Flax and NumPyro Toy Example - Dr. Juan Camilo Orduz

In this notebook I want to experiment with the numpyro/contrib/module.py module which allow us to integrate Flax models with NumPyro models. I am interested in this because I want to experiment with complex bayesian models with larger datasets.

Most of the main components can be found in the great blog post Bayesian Neural Networks with Flax and Numpyro. The author takes a different path working directly with potentials, but he also points out the recent addition of the numpyro/contrib/module.py module. The main difference with the model presented here is that I am using two components in the model (to model the mean and standard deviation of the data), I use stochastic variational inference instead of MCMC and I work with scaling transformations.

Another great source to learn about this model and expected behavior are the unit tests of the numpyro/contrib/module.py module 😄.

Remark: Note that there is a way of adding Flax models into PyMC, see How to use JAX ODEs and Neural Networks in PyMC.

Prepare Notebook

import arviz as az
import jax.numpy as jnp
import matplotlib.pyplot as plt
import numpy as np
import numpyro
import numpyro.distributions as dist
import seaborn as sns
import xarray as xr
from flax import linen as nn
from jax import random
from numpyro.contrib.module import flax_module
from numpyro.infer import SVI, Trace_ELBO
from numpyro.infer.autoguide import AutoNormal
from numpyro.infer.util import Predictive
from sklearn.preprocessing import StandardScaler

az.style.use("arviz-darkgrid")
plt.rcParams["figure.figsize"] = [12, 7]
plt.rcParams["figure.dpi"] = 100
plt.rcParams["figure.facecolor"] = "white"

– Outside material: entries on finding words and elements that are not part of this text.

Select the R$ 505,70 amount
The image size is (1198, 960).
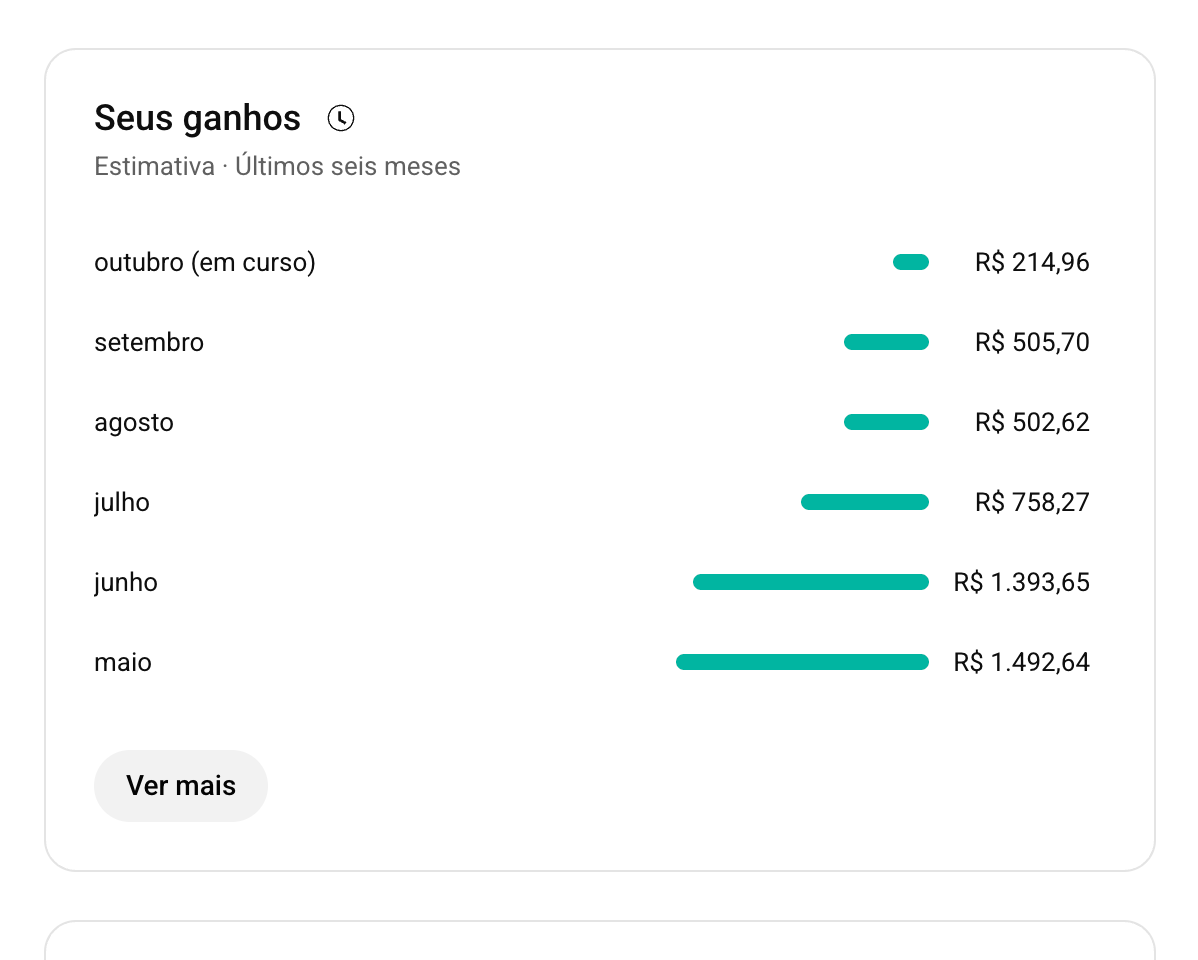tap(1032, 343)
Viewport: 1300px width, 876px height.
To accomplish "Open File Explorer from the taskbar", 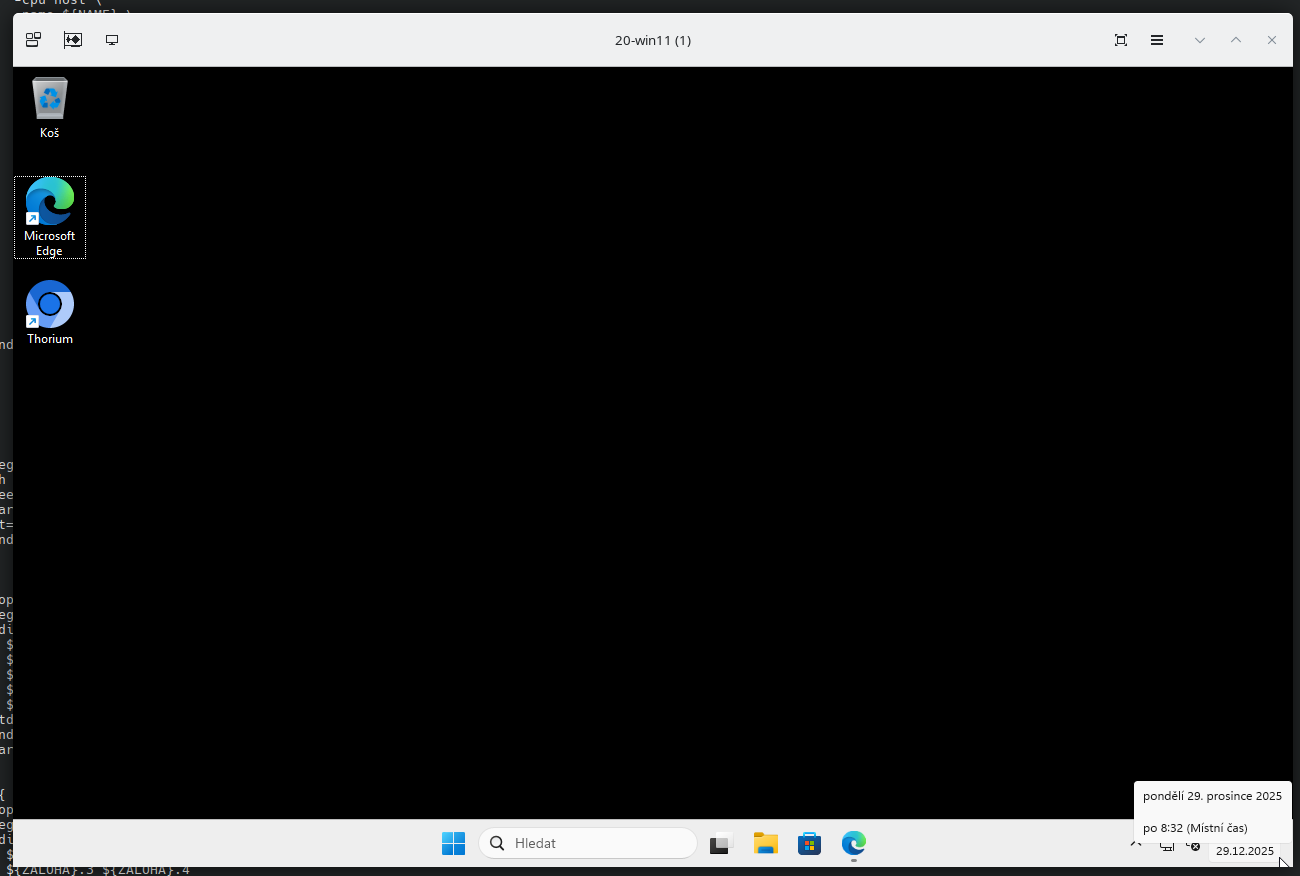I will coord(765,843).
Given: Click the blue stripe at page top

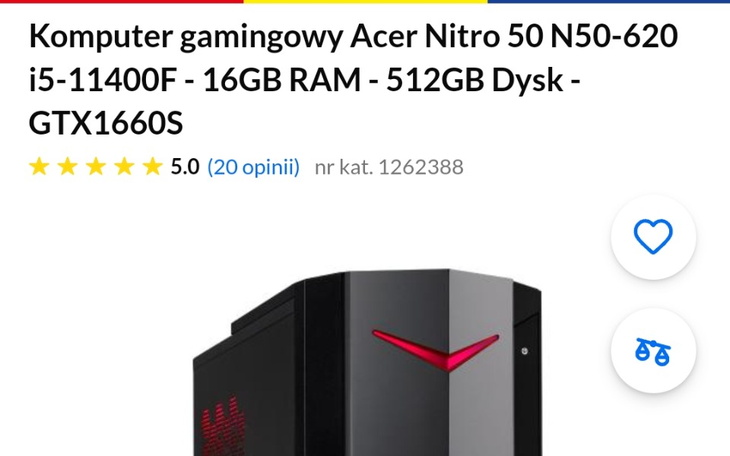Looking at the screenshot, I should pyautogui.click(x=608, y=1).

numpyro.set_host_device_count(n=4)

rng_key = random.PRNGKey(seed=42)

%load_ext autoreload
%autoreload 2
%config InlineBackend.figure_format = "retina"

Generate Synthetic Data

We generate a simple one-dimensional dataset with a non-linear relationship between the input and output.

n = 32 * 10
rng_key, rng_subkey = random.split(rng_key)
x = random.uniform(rng_key, shape=(n,), minval=1, maxval=jnp.pi)
mu_true = jnp.sqrt(x + 0.5) * jnp.sin(9 * x)
sigma_true = 0.15 * x**2
rng_key, rng_subkey = random.split(rng_key)
y = mu_true + sigma_true * random.normal(rng_key, shape=(n,))

Note that we are actually adding non-linearities to the mean and standard deviation of the data.

x_idx = jnp.argsort(x)

fig, ax = plt.subplots()
sns.lineplot(x=x, y=mu_true, color="C0", label=r"$\mu$", linewidth=3, ax=ax)
ax.fill_between(
    x[x_idx],
    (mu_true - 2 * sigma_true)[x_idx],
    (mu_true + 2 * sigma_true)[x_idx],
    color="C0",
    alpha=0.2,
    label=r"$\mu \pm 2 \sigma$",
)
sns.scatterplot(x=x, y=y, color="black", label="data", ax=ax)
ax.legend(loc="upper left")
ax.set_title(label="Simulated Data", fontsize=18, fontweight="bold")
ax.set(xlabel="x", ylabel="y")

Train-Test Split

We now do a simple train-test split of the data.

train_test_split = 0.7
train_idx = int(n * train_test_split)
x_train, y_train = x[:train_idx], y[:train_idx]
x_test, y_test = x[train_idx:], y[train_idx:]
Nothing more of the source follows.